**Your instructions**: Please provide the entries below again, word for word.

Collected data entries
######

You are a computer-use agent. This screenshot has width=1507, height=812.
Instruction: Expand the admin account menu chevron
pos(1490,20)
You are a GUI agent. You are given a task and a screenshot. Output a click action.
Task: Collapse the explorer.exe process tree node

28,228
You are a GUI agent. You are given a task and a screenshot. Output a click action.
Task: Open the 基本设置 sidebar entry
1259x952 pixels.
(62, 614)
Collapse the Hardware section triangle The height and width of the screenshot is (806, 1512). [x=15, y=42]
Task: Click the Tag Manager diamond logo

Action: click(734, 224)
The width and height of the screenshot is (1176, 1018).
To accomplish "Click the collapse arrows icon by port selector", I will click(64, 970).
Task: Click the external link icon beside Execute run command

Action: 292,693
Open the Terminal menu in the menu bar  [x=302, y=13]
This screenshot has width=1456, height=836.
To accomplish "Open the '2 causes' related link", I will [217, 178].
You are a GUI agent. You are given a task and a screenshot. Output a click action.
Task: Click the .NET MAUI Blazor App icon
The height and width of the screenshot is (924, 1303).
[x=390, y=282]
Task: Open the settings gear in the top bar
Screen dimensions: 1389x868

######

**Answer**:
You are a computer-use agent. This screenshot has width=1507, height=812.
Instruction: Expand the admin account menu chevron
pos(1490,20)
You are a GUI agent. You are given a task and a screenshot. Output a click action.
Task: Collapse the explorer.exe process tree node

28,228
You are a GUI agent. You are given a task and a screenshot. Output a click action.
Task: Open the 基本设置 sidebar entry
1259x952 pixels.
(62, 614)
Collapse the Hardware section triangle The height and width of the screenshot is (806, 1512). [x=15, y=42]
Task: Click the Tag Manager diamond logo

Action: click(734, 224)
The width and height of the screenshot is (1176, 1018).
To accomplish "Click the collapse arrows icon by port selector", I will click(64, 970).
Task: Click the external link icon beside Execute run command

Action: 292,693
Open the Terminal menu in the menu bar  [x=302, y=13]
This screenshot has width=1456, height=836.
To accomplish "Open the '2 causes' related link", I will [217, 178].
You are a GUI agent. You are given a task and a screenshot. Output a click action.
Task: Click the .NET MAUI Blazor App icon
The height and width of the screenshot is (924, 1303).
[x=390, y=282]
Task: Open the settings gear in the top bar
Screen dimensions: 1389x868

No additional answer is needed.